La science de Julia Annas est impressionnante, mais le plus intéressant est à la fois la manière dont elle dégage et discute les grands thèmes de la morale des Anciens, avec beaucoup de science mais sans pédantisme, et la permanente confrontation qu'elle mène avec les principales orientations de la pensée éthique des Modernes. Contrairement à ce que l'on pense parfois, les auteurs de l'Antiquité restent d'une totale actualité - quiconque les lit ou les relit ne peut manquer d'être surpris par leur vigueur et leur juvénilité, j'allais dire leur "tonicité" - et l'on gagnerait beaucoup à se rappeler que la morale, avant d'être un ensemble de prescriptions, pourrait aussi être un "art de vivre".

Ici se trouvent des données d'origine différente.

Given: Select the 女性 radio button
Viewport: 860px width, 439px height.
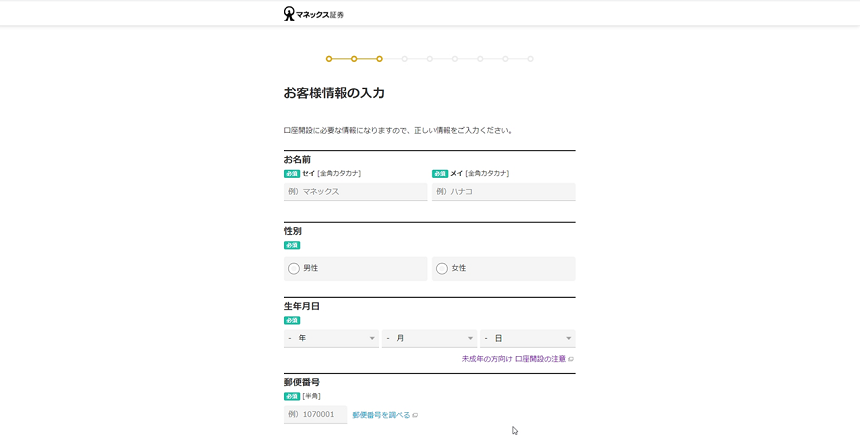Looking at the screenshot, I should (x=442, y=269).
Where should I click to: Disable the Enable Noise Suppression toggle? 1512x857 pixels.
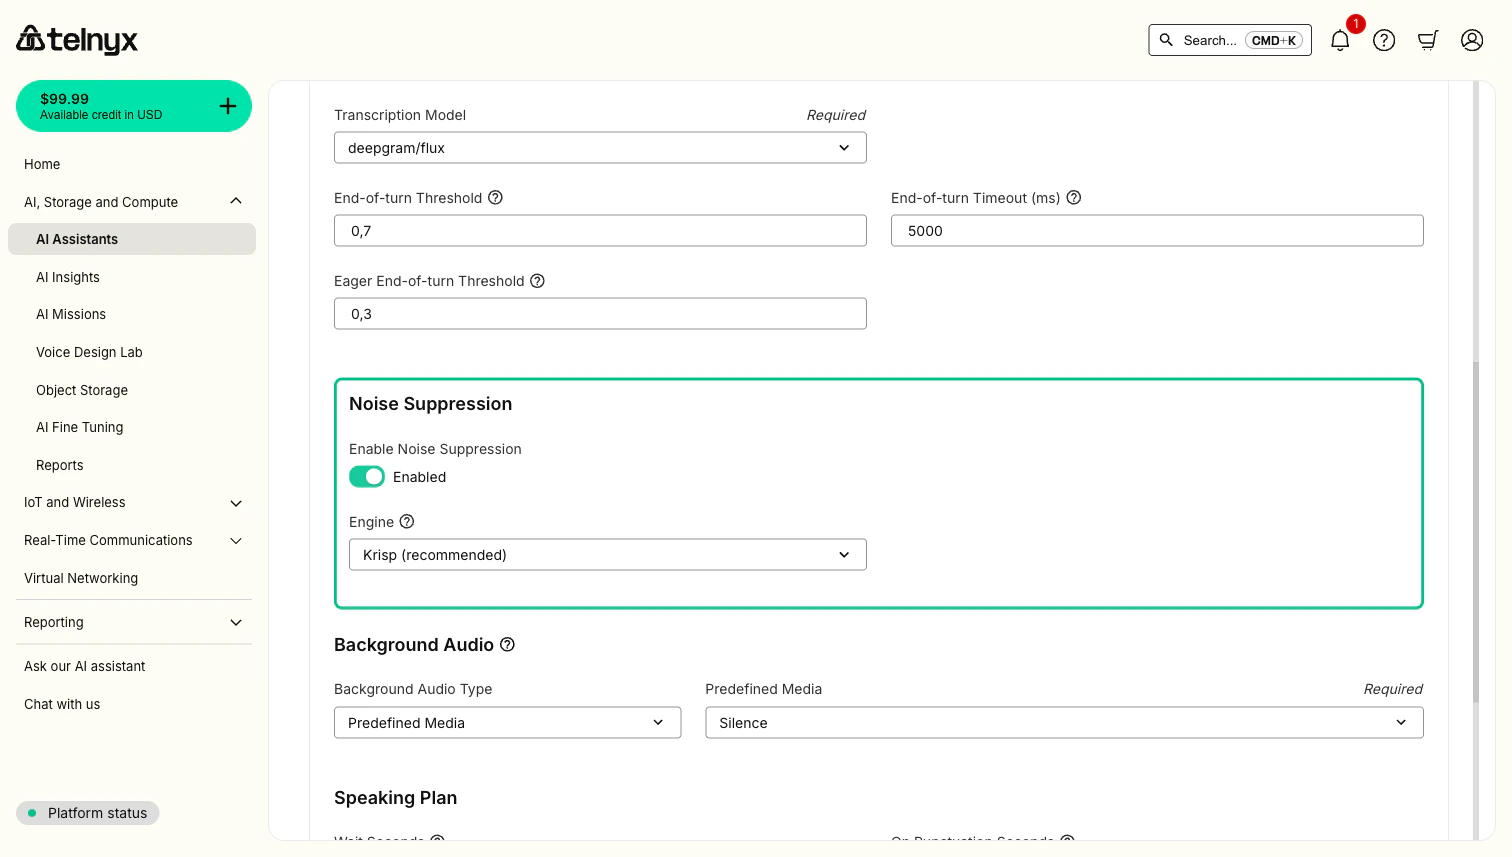pos(367,477)
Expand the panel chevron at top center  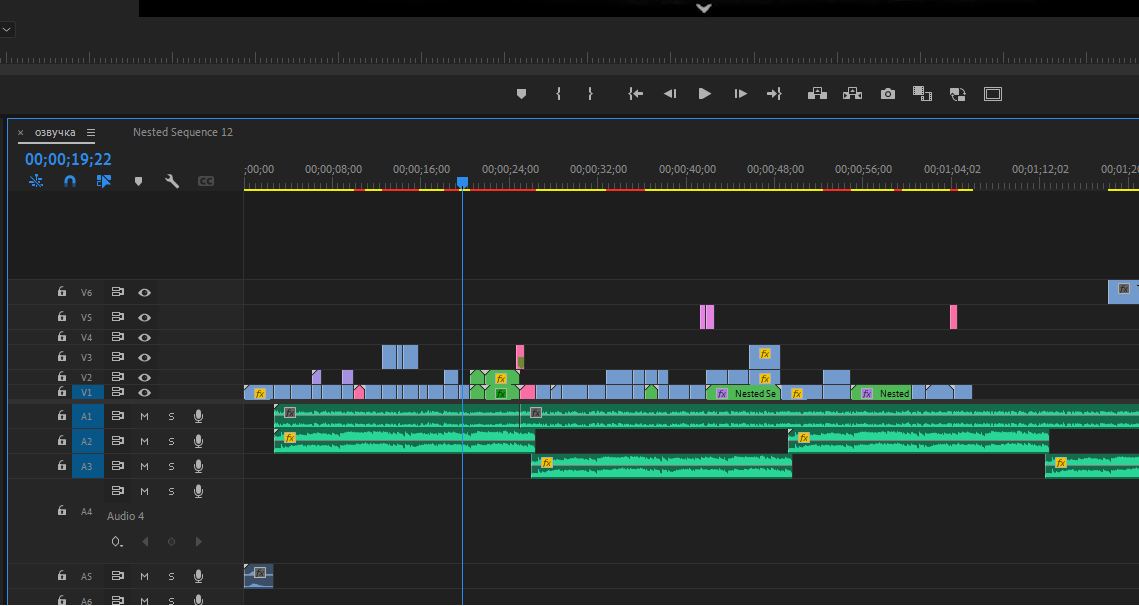[704, 8]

Chaque page, chaque ligne presque, de cet ouvrage est passionnante. Je regrette de ne pas l'avoir lu au moment où j'écrivais Un si fragile vernis d'humanité. Bien des idées que j'ai essayé de dégager dans la conduites altruiste des Justes appelleraient à être exposées et comprises à la lumière de ces éthiques, si peu moralisantes, des vertus. Mais est-ce là un mot et une notion que l'on peut encore employer aujourd'hui sans tomber dans l'incompréhension ou le ridicule ? Quelques philosophes américains s'y risquent de nouveau. Ils sont peu nombreux. En France, il n'en est aucun.